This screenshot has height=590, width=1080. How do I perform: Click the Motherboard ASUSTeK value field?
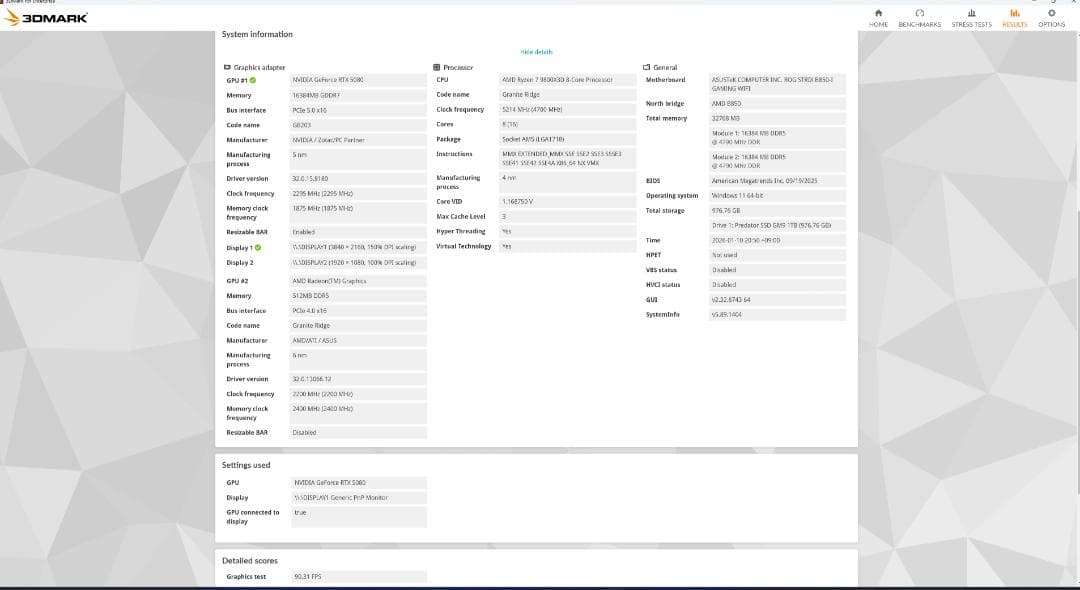[x=777, y=84]
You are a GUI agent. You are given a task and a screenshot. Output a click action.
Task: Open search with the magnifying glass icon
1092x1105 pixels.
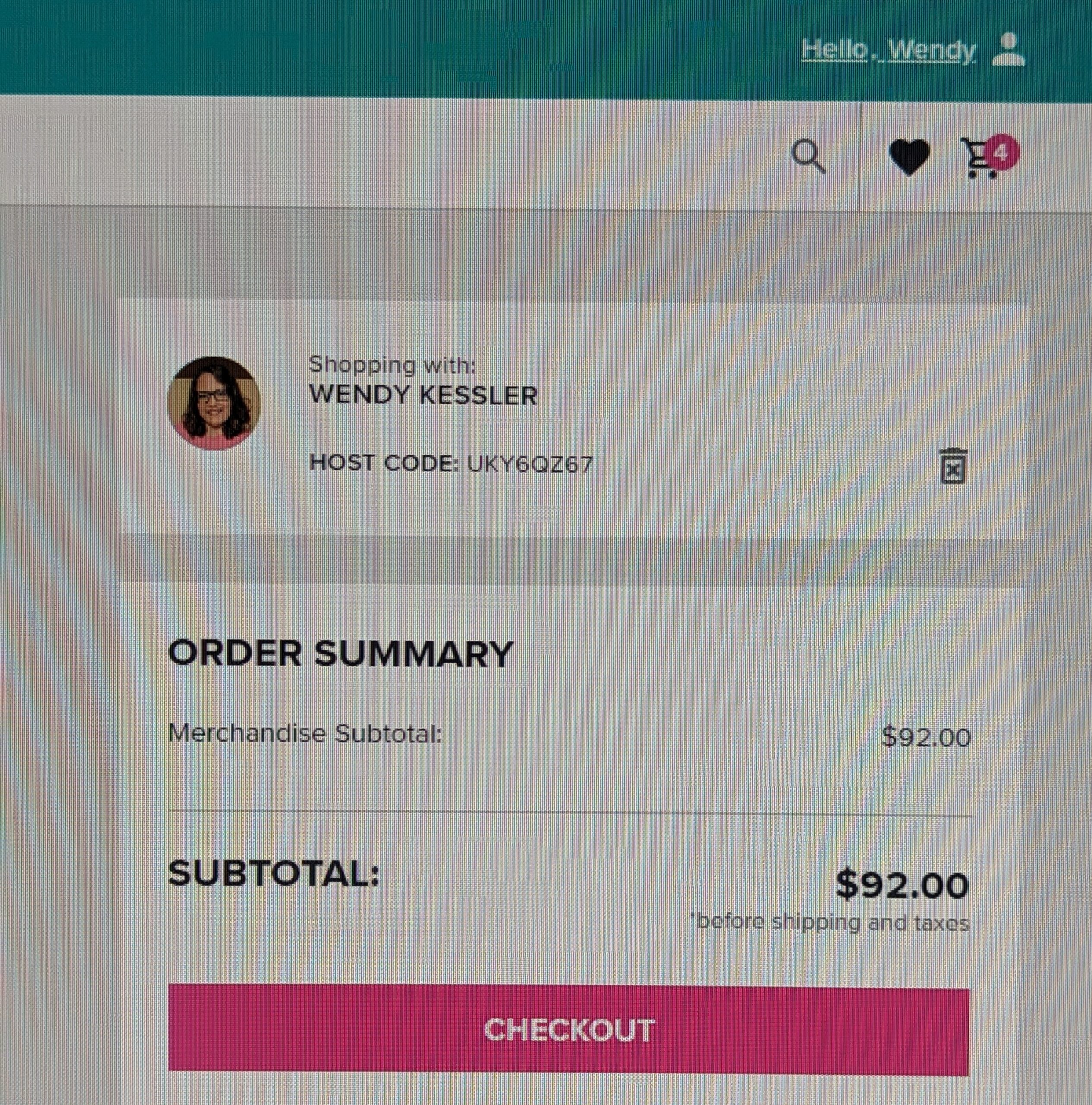coord(809,157)
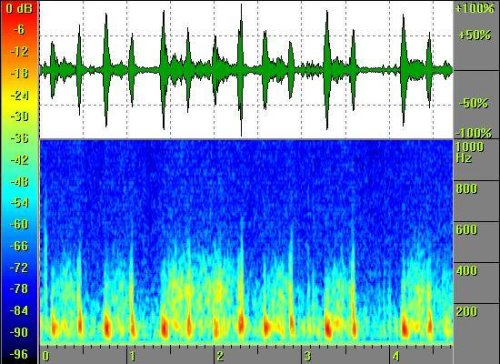This screenshot has height=364, width=500.
Task: Select the -60 dB mark on color legend
Action: 19,224
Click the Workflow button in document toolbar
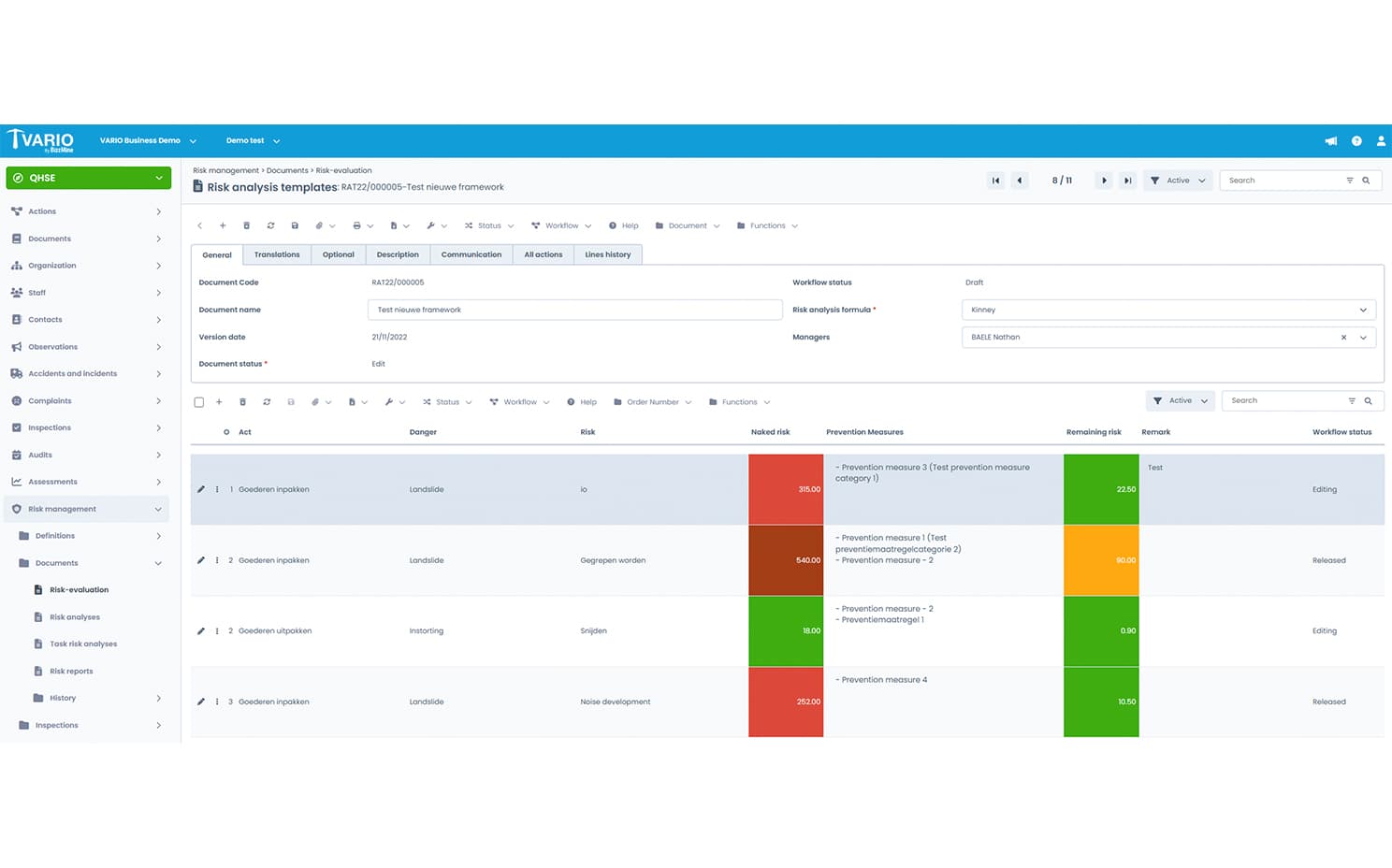The height and width of the screenshot is (868, 1392). pos(561,225)

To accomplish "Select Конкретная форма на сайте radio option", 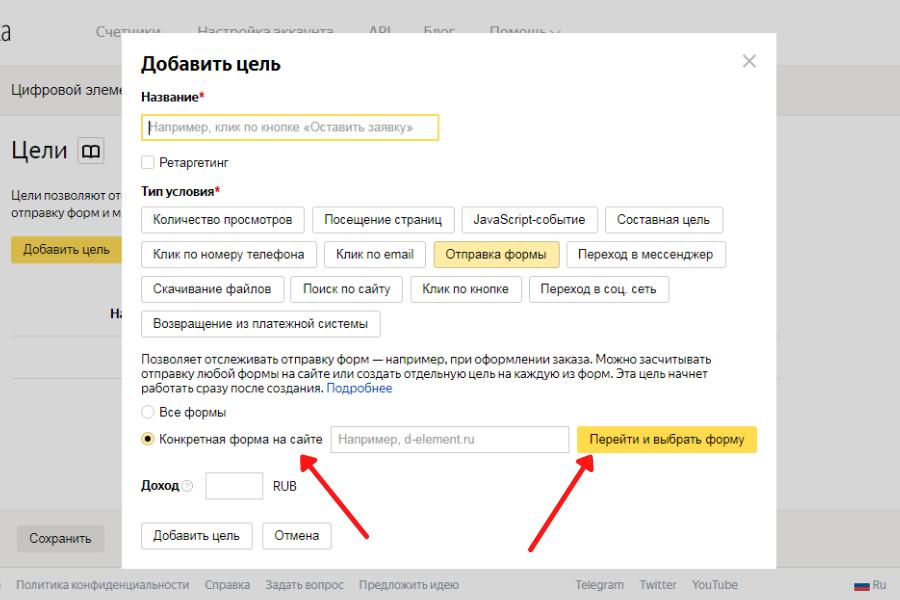I will tap(148, 439).
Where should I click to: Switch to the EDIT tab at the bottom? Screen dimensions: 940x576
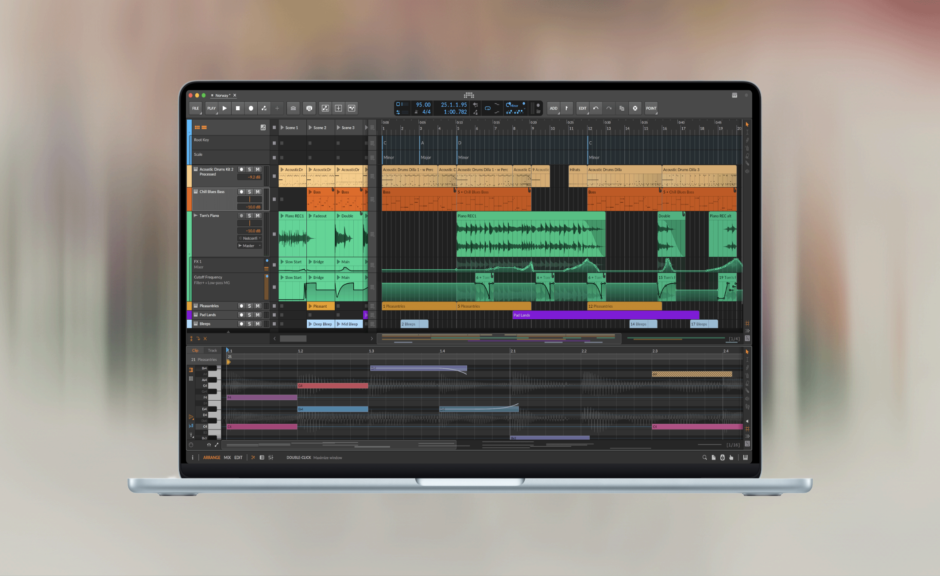[237, 455]
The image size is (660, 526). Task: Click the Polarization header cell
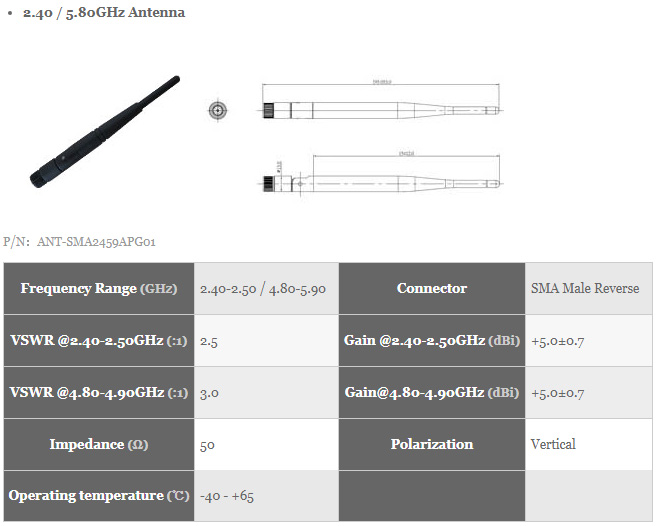click(432, 444)
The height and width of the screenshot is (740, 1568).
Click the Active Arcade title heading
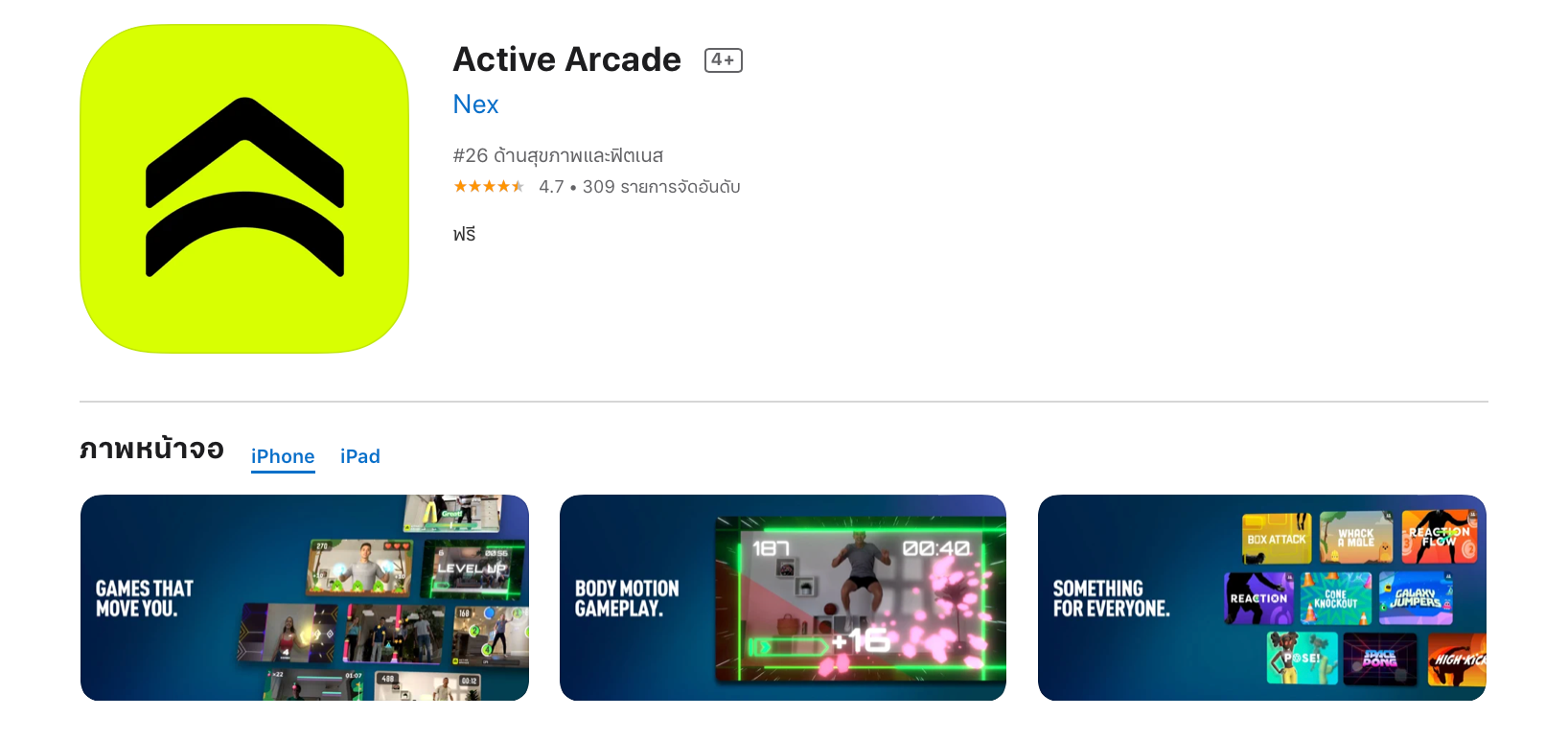[x=566, y=59]
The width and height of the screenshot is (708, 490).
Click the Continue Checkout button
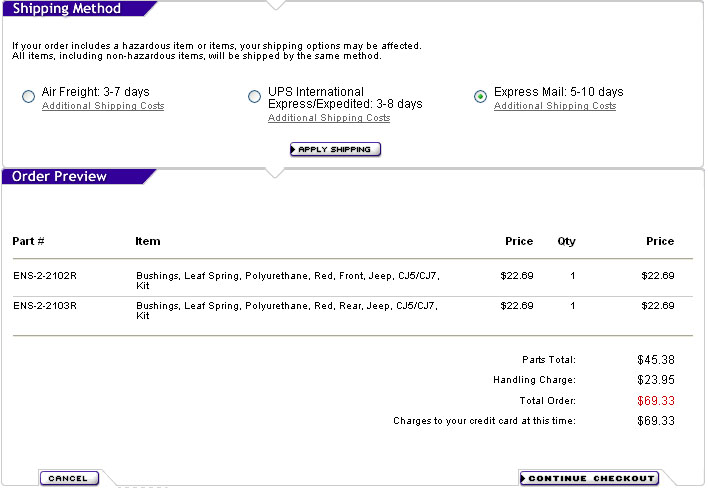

- - - - - - -

▶ _Activity_:
Transcribe exactly the lines running from the line with "Click the Active Arcade title heading" to the last line of the entries. Pictures stay out of the copy.

▶ _Solution to this exercise_:
Click the Active Arcade title heading
[x=566, y=59]
The width and height of the screenshot is (708, 490).
Click the Continue Checkout button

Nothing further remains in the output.